Biking the Pacific Coast Part 1

May 20th

May 20, 2019

Milepost 265

It was another day with slightly more miles than I was intending, plus some hills, but features a great ending! I left camp without rain gear but .6 miles down the road in hopeful-breakfastland I put my jacket and pants on and that lasted me for an hour or so of heavy sprinkle (for non-local folks, Pacific Northwet is mostly damp, rather than soaked - it doesn’t really rain here, and this day was no different).

Fantasies of nearby breakfast remained just that as the tamale shack (which did mention biscuits and gravy on its signage, so the fantasies had some basis in reality) was closed on Monday morning, so instead I biked 12 miles into the next town where I found a shopping center pretty quickly that had open restaurants. Pizza and a milkshake for 11am “breakfast” and then got a burrito to go since I anticipated a long afternoon with minimal available resupply stops.

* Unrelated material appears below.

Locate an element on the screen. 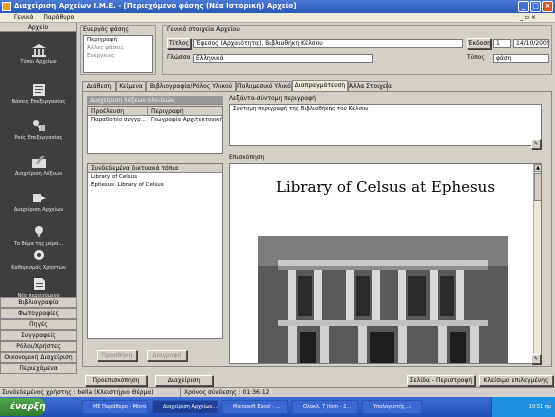  delete-button: Διαγραφή is located at coordinates (167, 356).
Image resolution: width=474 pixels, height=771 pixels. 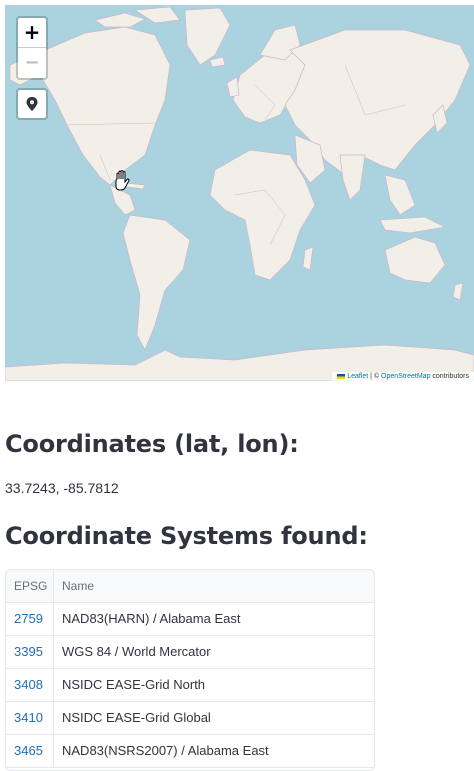 What do you see at coordinates (406, 376) in the screenshot?
I see `openstreetmap-link: OpenStreetMap` at bounding box center [406, 376].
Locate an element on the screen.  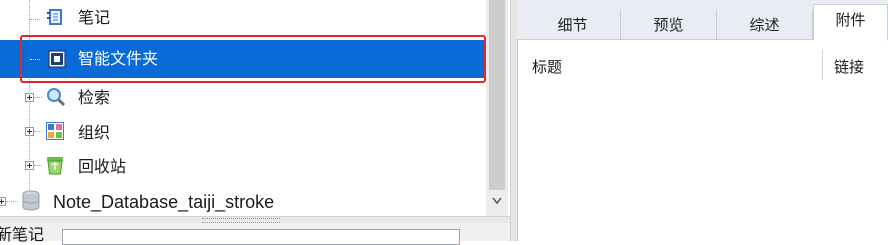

I would have been fine, but it was only a couple of quickie marts between “eat all the snacks I’m carrying” and “being well-fed”. The burrito later served well along with supplementary soda or gatorade at each stop.

The hills were generally non-awful - not the “lowest gear grindfest” I had been trained into in prior days. Lots of peaceful low-traffic routes, some with a nice shoulder and some without but few bad driver behaviors, more frustrated by wind and sprinkles today than drivers.

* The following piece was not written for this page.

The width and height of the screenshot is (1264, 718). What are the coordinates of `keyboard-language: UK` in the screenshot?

A cool thing happened in the town of Belfair. I had pulled off the road into a grocery store parking lot and a woman approached me and started quizzing me about my route. To be fair I am very unclued about where I’m going and where I’ve been - I’m following very precise maps but I don’t know where I am or even where I’m going particularly, so my answers to her questions were vague and “I don’t know :)” but eventually she mentioned the Warm Showers project and then I understood she was looking to see if she could host me! I was pretty tired and pretty smelly, but was aiming for her hometown about 20 miles down the road to stay, so I let myself be talked into staying with her, and we set out in that direction, in our separate modes of transport. Fortunately her advice about avoiding an unnecessary climb was useful and I arrived slightly less zonked than I might have!

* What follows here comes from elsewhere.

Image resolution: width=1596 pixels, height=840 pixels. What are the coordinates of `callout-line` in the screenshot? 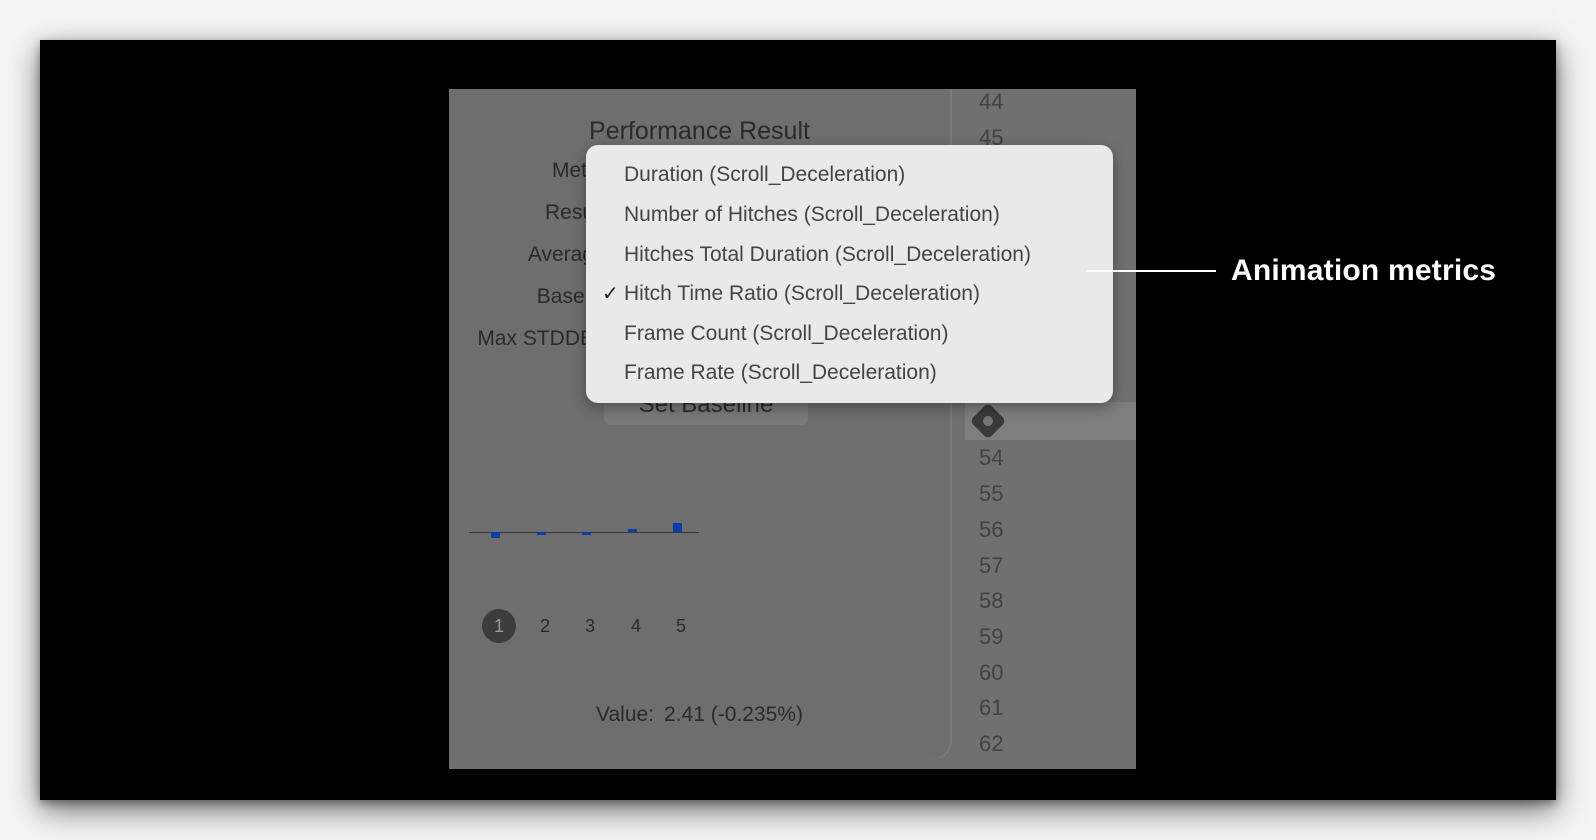 It's located at (1151, 271).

I pulled into Christmas Village (her community, part of Shelton, WA) and enjoyed chatting with Carolyn and her son Robin for several hours. I bought us dinner, and in general had a great evening socializing and then slept in a very comfortable bed and did laundry and I feel wonderful this morning, as I set out on another ~55 mile day towards Centralia. Carolyn’s husband (and Robin’s stepfather) died last Friday and I was worried it was too soon to be another factor in their time of grief, but we talked a lot about grief (they were almost relieved as he had been old and very sick for too long), and family and coping and living good lives, and the blessing of passing out of extreme pain. Sounds heavy but I really enjoyed the (fairly different) outlooks of the two of them and left feeling buoyed and happily anticipating my next change to pay it forward and host someone passing through town.

I didn’t take many pictures yesterday, but the few I did are in this album. Check out especially the signs in the first and last picture in the album. In the first some random good advice next to a logging road, and the next is the extremely cute street names in Christmas Village (I stayed on Comet Ln where it intersected with Donder Ln).